Proposta de Mudança de Nome
O desembargador do Tribunal de Justiça de Alagoas (TJ-AL), Tutmes Airan, apresentou uma proposta que pode mudar o nome da Avenida Fernandes Lima, uma das principais artérias de Maceió. Essa sugestão surge em decorrência do histórico do político e advogado Fernandes Lima, que é considerado um dos principais responsáveis pela “Quebra de Xangô”, um episódio marcado pela intolerância religiosa no Brasil.
Em uma publicação feita nas redes sociais no último domingo, dia 1, véspera do 114º aniversário do evento, o magistrado expressou sua indignação. “Este episódio nefasto ficou conhecido como o Quebra de Xangô, e teve Fernandes Lima como um de seus maiores responsáveis.
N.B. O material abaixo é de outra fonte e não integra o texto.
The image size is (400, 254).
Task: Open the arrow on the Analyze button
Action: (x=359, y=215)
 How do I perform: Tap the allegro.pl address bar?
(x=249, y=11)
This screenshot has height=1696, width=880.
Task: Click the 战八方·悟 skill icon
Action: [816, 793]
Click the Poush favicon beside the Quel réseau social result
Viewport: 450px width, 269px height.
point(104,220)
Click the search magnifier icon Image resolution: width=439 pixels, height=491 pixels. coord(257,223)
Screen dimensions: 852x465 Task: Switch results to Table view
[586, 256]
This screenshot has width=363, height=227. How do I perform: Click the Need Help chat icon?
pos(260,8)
E é este mesmo Fernandes Lima, com histórico marcado por intolerância religiosa, violência e oportunismo político, o homenageado com o nome de uma das maiores avenidas da capital alagoana”, declarou Tutmes.
De acordo com Tutmes, a Coordenadoria de Direitos Humanos do TJ-AL se reuniu nesta segunda-feira, 2, com o Defensor Público Geral do Estado, Fabrício Leão Souto, para discutir a entrega de uma Nota Técnica que analisa a alteração de nomes de ruas e logradouros públicos que prestem homenagem a Fernandes Lima. Ele enfatizou a necessidade de reavaliar essas homenagens em um contexto de respeito e igualdade religiosa.
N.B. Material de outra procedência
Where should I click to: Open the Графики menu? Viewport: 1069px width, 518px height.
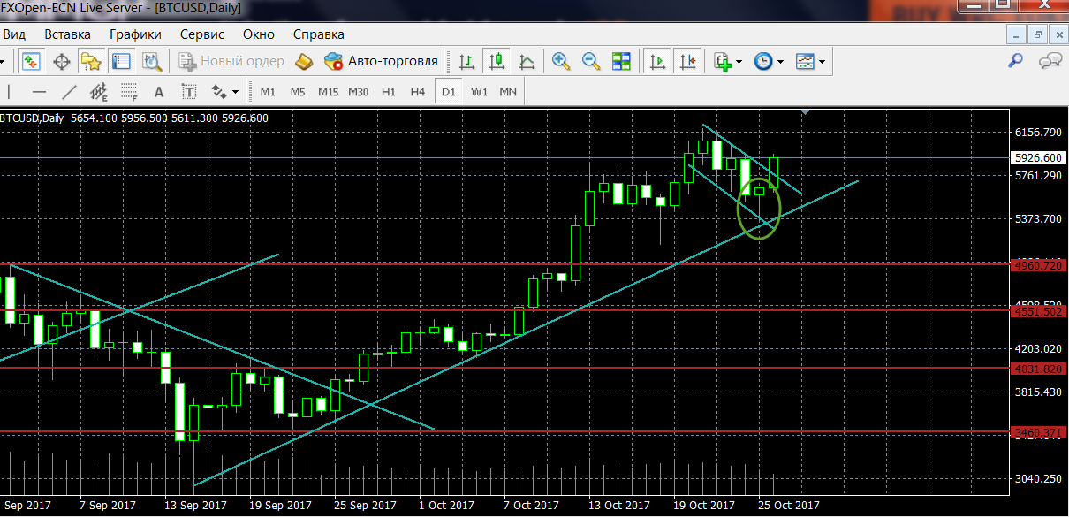(x=135, y=34)
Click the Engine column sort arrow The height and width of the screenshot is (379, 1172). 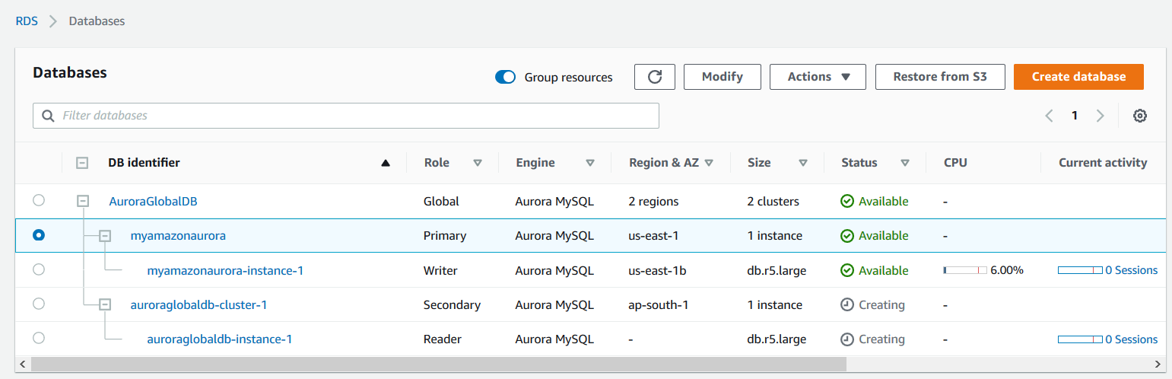point(590,163)
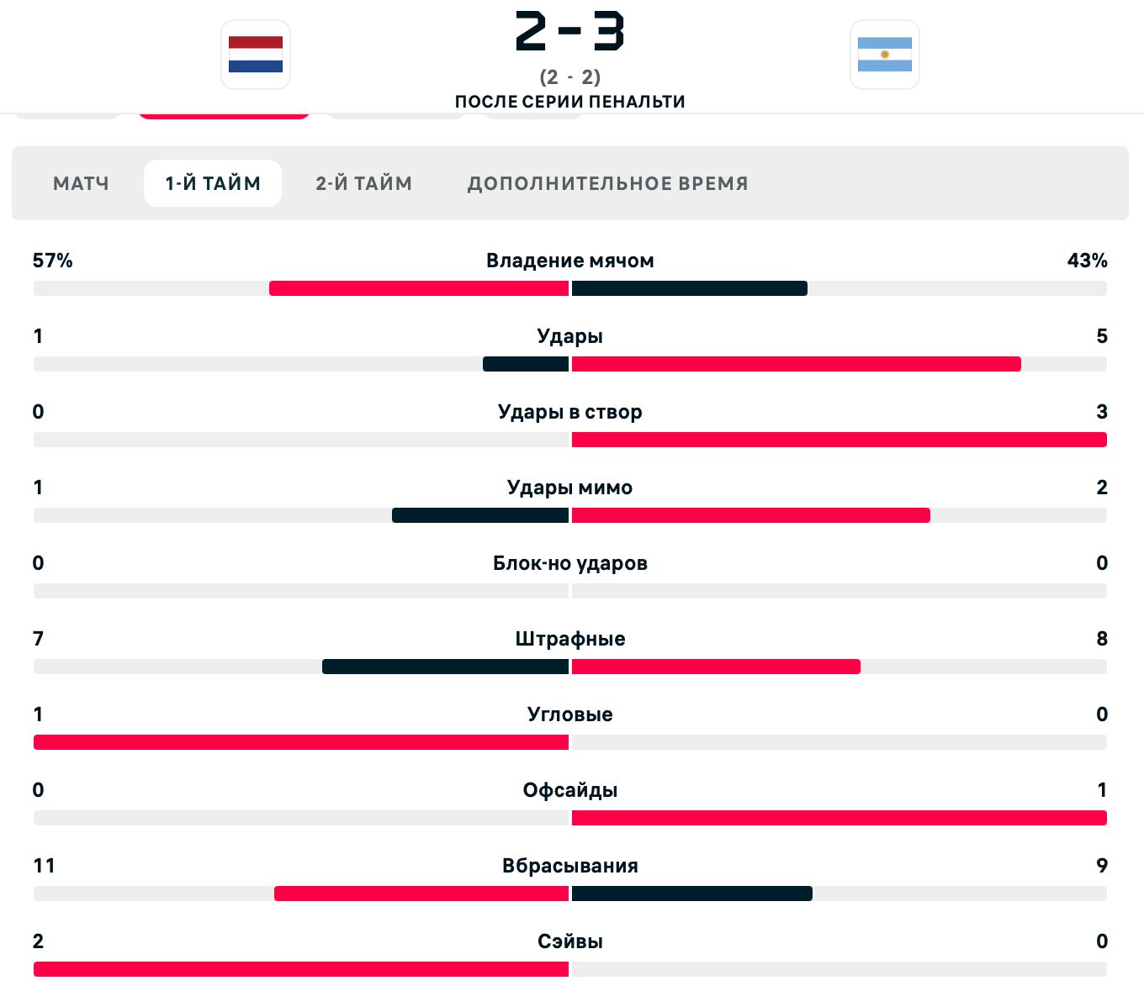Click the После серии пенальти label
This screenshot has height=1007, width=1144.
[569, 102]
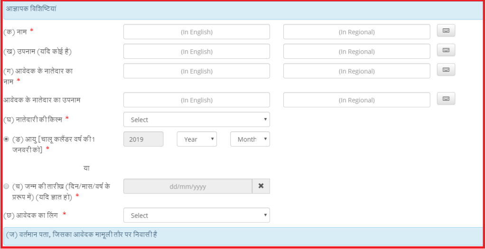
Task: Select the आयु (age) radio button
Action: (6, 139)
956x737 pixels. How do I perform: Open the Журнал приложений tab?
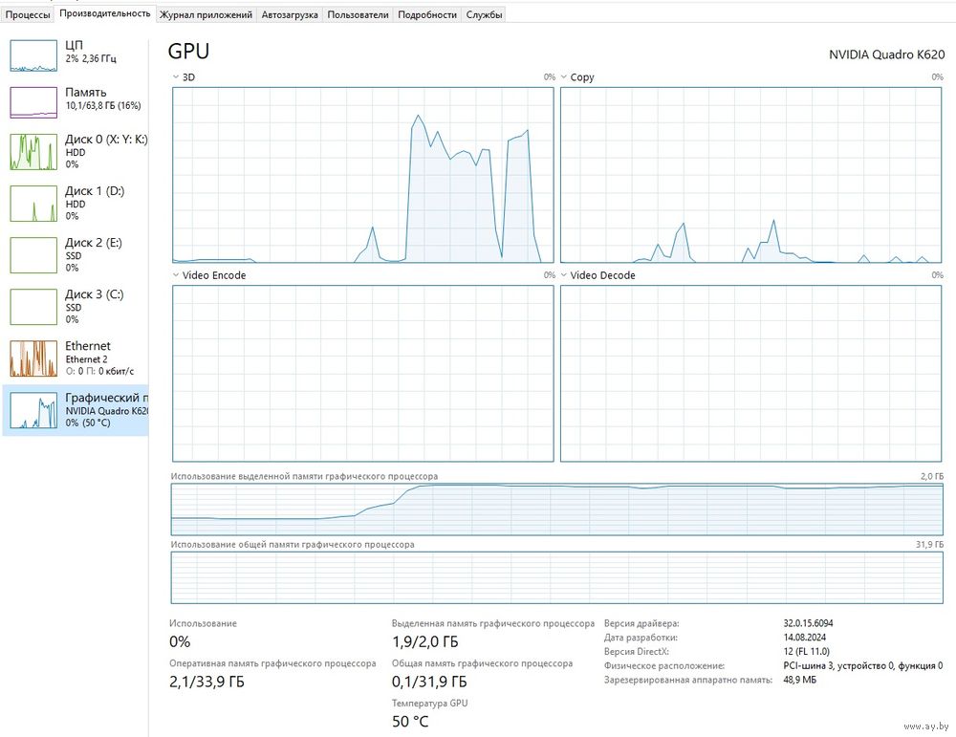[x=206, y=15]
O desembargador também ressaltou a urgência de ações que corrijam injustiças históricas. “A Justiça histórica vem, na maioria das vezes, bem tarde. Ainda pior do que tardar, é quando ela nunca chega ou quando não se reconhece a urgência de realizá-la o quanto antes”, concluiu ele.
Histórico da Quebra de Xangô
O que é a Quebra de Xangô? Esse episódio, ocorrido em 1912, na madrugada de 1 para 2 de fevereiro, resultou na destruição de mais de 150 terreiros de religiões de matriz africana em Maceió. Naquele momento sombrio, objetos litúrgicos foram queimados em praça pública, enquanto religiosos eram perseguidos, agredidos e presos de maneira arbitrária.
Fernandes Lima estava no centro desse tumulto, sendo um dos principais integrantes da Liga dos Republicanos Combatentes, um grupo que, sob sua liderança, foi apontado como responsável pela Quebra de Xangô. Curiosamente, ninguém foi julgado ou condenado pelo que ocorreu durante aquele episódio fatídico. Na época, Fernandes Lima exercia a função de deputado estadual e, posteriormente, ocupou cargos de vice-governador, deputado federal e senador. Além disso, o nome dele foi escolhido para dar nome à principal via da capital alagoana, que agora está sob discussão.
A proposta de mudança do nome da Avenida Fernandes Lima vem à tona em um momento em que sociedades buscam cada vez mais refletir sobre suas histórias e homenagens, questionando se essas figuras realmente refletem os valores e ideais contemporâneos de respeito e diversidade religiosa. A iniciativa do desembargador Tutmes Airan poderá abrir um debate essencial sobre a memória histórica e a construção da cidadania em relacionamentos inter-religiosos no Brasil.